TASK OBJECTIVE — All lines of the entries with "Open" in them must be listed.

(Extracted records)
#####
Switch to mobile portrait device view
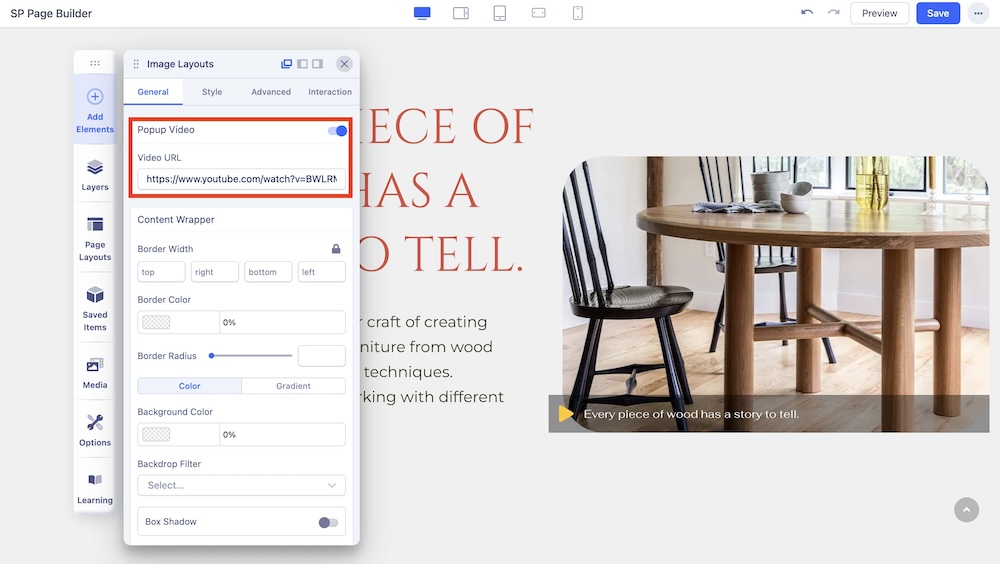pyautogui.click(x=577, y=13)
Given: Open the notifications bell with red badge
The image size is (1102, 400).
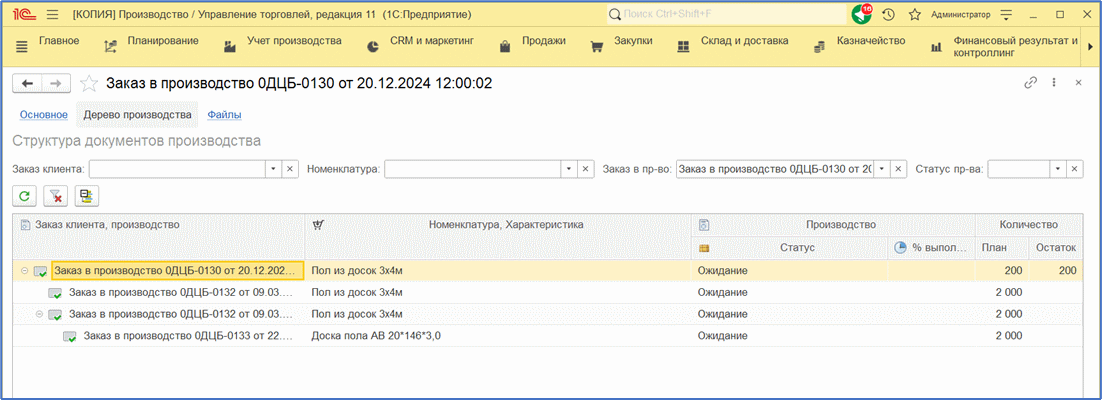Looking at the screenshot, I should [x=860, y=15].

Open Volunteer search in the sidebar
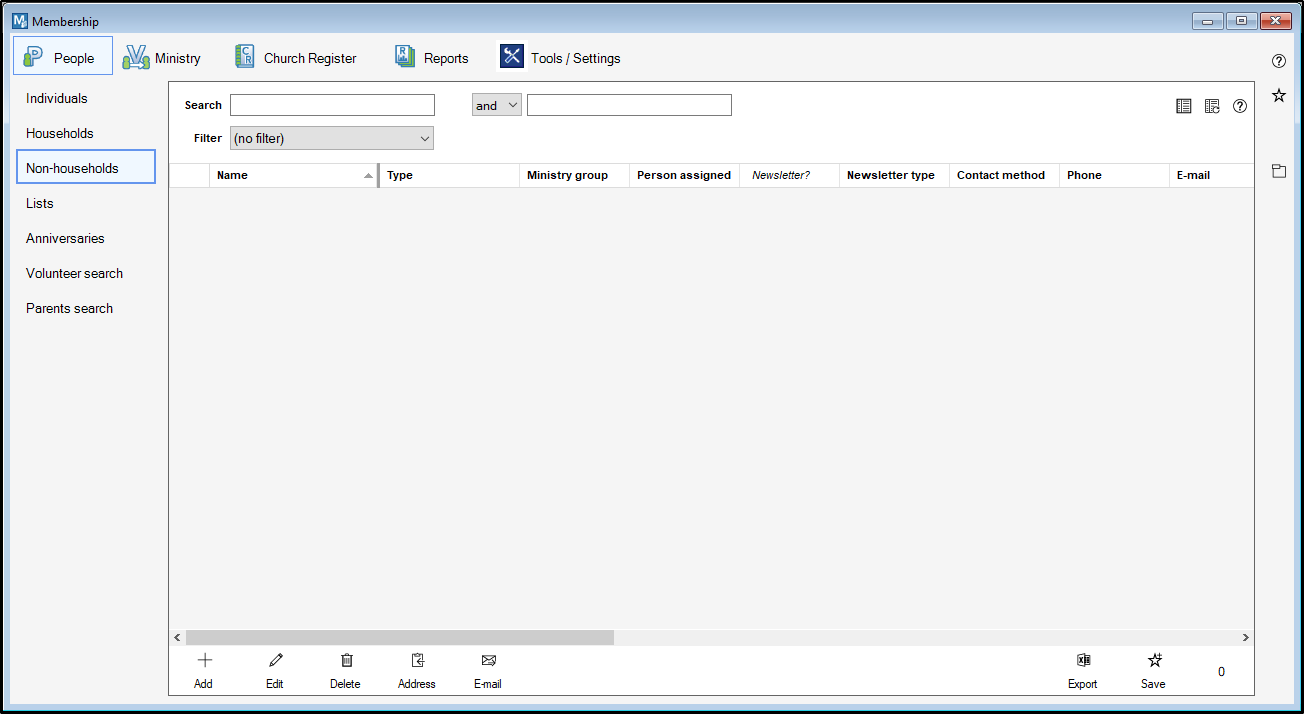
#####
RESULT FOR THIS TASK —
Given: Open the notifications bell with red badge
Open Volunteer search in the sidebar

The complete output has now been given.